(Data entries)
════════

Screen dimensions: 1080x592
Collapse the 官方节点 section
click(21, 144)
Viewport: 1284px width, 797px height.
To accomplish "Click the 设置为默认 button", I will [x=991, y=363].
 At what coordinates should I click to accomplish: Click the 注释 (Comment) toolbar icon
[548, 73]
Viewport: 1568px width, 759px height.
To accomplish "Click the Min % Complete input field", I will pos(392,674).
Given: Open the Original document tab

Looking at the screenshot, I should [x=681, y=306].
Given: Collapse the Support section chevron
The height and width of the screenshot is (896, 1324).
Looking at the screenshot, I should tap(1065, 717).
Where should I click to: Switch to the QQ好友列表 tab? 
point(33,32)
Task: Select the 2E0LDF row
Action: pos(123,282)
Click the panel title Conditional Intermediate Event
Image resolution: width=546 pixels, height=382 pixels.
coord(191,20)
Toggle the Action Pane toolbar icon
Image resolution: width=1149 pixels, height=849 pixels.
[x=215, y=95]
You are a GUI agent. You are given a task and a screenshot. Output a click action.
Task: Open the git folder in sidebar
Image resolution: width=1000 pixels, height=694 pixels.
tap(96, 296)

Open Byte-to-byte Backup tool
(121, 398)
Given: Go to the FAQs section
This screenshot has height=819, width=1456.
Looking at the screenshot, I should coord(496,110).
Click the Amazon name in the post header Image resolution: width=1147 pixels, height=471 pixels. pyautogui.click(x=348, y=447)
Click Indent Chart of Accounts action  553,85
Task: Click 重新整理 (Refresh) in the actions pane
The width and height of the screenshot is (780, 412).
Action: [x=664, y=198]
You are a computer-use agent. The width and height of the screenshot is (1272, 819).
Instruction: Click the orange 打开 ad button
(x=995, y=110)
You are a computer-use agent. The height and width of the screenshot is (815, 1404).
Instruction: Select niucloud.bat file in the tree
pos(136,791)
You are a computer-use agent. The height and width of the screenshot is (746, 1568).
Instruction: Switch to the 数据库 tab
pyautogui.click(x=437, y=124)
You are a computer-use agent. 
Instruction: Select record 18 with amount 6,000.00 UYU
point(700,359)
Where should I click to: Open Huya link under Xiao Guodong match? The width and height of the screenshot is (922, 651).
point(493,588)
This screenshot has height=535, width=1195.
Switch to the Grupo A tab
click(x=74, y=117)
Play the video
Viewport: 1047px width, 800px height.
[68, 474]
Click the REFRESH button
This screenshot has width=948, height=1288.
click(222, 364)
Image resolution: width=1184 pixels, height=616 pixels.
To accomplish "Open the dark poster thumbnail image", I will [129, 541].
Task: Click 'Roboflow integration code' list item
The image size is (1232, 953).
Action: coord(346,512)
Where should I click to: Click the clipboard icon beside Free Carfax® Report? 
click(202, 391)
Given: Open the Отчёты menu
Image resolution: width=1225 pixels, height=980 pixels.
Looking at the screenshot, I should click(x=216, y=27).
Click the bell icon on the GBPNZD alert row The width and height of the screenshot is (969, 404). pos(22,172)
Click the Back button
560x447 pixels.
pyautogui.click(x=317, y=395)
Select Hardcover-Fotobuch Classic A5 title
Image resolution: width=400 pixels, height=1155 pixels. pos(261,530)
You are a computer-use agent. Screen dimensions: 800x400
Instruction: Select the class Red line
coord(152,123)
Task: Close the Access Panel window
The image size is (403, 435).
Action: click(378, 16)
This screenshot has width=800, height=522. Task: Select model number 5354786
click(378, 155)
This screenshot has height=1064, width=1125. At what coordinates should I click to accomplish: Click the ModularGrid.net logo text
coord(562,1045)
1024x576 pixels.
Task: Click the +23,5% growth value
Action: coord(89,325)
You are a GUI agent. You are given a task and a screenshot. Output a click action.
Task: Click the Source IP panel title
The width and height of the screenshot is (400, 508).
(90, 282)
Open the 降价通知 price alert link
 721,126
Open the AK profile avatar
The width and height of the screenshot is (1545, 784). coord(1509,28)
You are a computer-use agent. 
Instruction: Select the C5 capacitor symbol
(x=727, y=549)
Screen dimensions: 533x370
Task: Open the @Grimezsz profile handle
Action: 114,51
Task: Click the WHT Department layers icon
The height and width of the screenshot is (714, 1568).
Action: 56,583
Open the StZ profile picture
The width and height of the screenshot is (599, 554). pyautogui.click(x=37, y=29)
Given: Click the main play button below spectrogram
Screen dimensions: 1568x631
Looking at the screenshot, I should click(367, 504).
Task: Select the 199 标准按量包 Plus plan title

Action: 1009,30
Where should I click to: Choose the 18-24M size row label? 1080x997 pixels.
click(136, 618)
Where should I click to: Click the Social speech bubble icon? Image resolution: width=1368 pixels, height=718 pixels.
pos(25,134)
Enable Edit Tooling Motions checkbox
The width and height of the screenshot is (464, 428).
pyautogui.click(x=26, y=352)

════════

EXERCISE DETAILS
Reproduce the records exactly, keeping every line.

RESPONSE TO THE EXERCISE
Screen dimensions: 1080x592
Collapse the 官方节点 section
click(21, 144)
Viewport: 1284px width, 797px height.
To accomplish "Click the 设置为默认 button", I will [x=991, y=363].
 At what coordinates should I click to accomplish: Click the 注释 (Comment) toolbar icon
[548, 73]
Viewport: 1568px width, 759px height.
To accomplish "Click the Min % Complete input field", I will pos(392,674).
Given: Open the Original document tab

Looking at the screenshot, I should [x=681, y=306].
Given: Collapse the Support section chevron
The height and width of the screenshot is (896, 1324).
Looking at the screenshot, I should tap(1065, 717).
Where should I click to: Switch to the QQ好友列表 tab? 
point(33,32)
Task: Select the 2E0LDF row
Action: pos(123,282)
Click the panel title Conditional Intermediate Event
Image resolution: width=546 pixels, height=382 pixels.
coord(191,20)
Toggle the Action Pane toolbar icon
Image resolution: width=1149 pixels, height=849 pixels.
[x=215, y=95]
You are a GUI agent. You are given a task and a screenshot. Output a click action.
Task: Open the git folder in sidebar
Image resolution: width=1000 pixels, height=694 pixels.
tap(96, 296)

Open Byte-to-byte Backup tool
(121, 398)
Given: Go to the FAQs section
This screenshot has height=819, width=1456.
Looking at the screenshot, I should coord(496,110).
Click the Amazon name in the post header Image resolution: width=1147 pixels, height=471 pixels. pyautogui.click(x=348, y=447)
Click Indent Chart of Accounts action  553,85
Task: Click 重新整理 (Refresh) in the actions pane
The width and height of the screenshot is (780, 412).
Action: [x=664, y=198]
You are a computer-use agent. The width and height of the screenshot is (1272, 819).
Instruction: Click the orange 打开 ad button
(x=995, y=110)
You are a computer-use agent. The height and width of the screenshot is (815, 1404).
Instruction: Select niucloud.bat file in the tree
pos(136,791)
You are a computer-use agent. The height and width of the screenshot is (746, 1568).
Instruction: Switch to the 数据库 tab
pyautogui.click(x=437, y=124)
You are a computer-use agent. 
Instruction: Select record 18 with amount 6,000.00 UYU
point(700,359)
Where should I click to: Open Huya link under Xiao Guodong match? The width and height of the screenshot is (922, 651).
point(493,588)
This screenshot has height=535, width=1195.
Switch to the Grupo A tab
click(x=74, y=117)
Play the video
Viewport: 1047px width, 800px height.
[68, 474]
Click the REFRESH button
This screenshot has width=948, height=1288.
click(222, 364)
Image resolution: width=1184 pixels, height=616 pixels.
To accomplish "Open the dark poster thumbnail image", I will [129, 541].
Task: Click 'Roboflow integration code' list item
The image size is (1232, 953).
Action: coord(346,512)
Where should I click to: Click the clipboard icon beside Free Carfax® Report? 
click(202, 391)
Given: Open the Отчёты menu
Image resolution: width=1225 pixels, height=980 pixels.
Looking at the screenshot, I should click(x=216, y=27).
Click the bell icon on the GBPNZD alert row The width and height of the screenshot is (969, 404). pos(22,172)
Click the Back button
560x447 pixels.
pyautogui.click(x=317, y=395)
Select Hardcover-Fotobuch Classic A5 title
Image resolution: width=400 pixels, height=1155 pixels. pos(261,530)
You are a computer-use agent. Screen dimensions: 800x400
Instruction: Select the class Red line
coord(152,123)
Task: Close the Access Panel window
The image size is (403, 435).
Action: click(378, 16)
This screenshot has width=800, height=522. Task: Select model number 5354786
click(378, 155)
This screenshot has height=1064, width=1125. At what coordinates should I click to accomplish: Click the ModularGrid.net logo text
coord(562,1045)
1024x576 pixels.
Task: Click the +23,5% growth value
Action: coord(89,325)
You are a GUI agent. You are given a task and a screenshot. Output a click action.
Task: Click the Source IP panel title
The width and height of the screenshot is (400, 508).
(90, 282)
Open the 降价通知 price alert link
 721,126
Open the AK profile avatar
The width and height of the screenshot is (1545, 784). coord(1509,28)
You are a computer-use agent. 
Instruction: Select the C5 capacitor symbol
(x=727, y=549)
Screen dimensions: 533x370
Task: Open the @Grimezsz profile handle
Action: 114,51
Task: Click the WHT Department layers icon
The height and width of the screenshot is (714, 1568).
Action: 56,583
Open the StZ profile picture
The width and height of the screenshot is (599, 554). pyautogui.click(x=37, y=29)
Given: Click the main play button below spectrogram
Screen dimensions: 1568x631
Looking at the screenshot, I should click(367, 504).
Task: Select the 199 标准按量包 Plus plan title

Action: 1009,30
Where should I click to: Choose the 18-24M size row label? 1080x997 pixels.
click(136, 618)
Where should I click to: Click the Social speech bubble icon? Image resolution: width=1368 pixels, height=718 pixels.
pos(25,134)
Enable Edit Tooling Motions checkbox
The width and height of the screenshot is (464, 428).
pyautogui.click(x=26, y=352)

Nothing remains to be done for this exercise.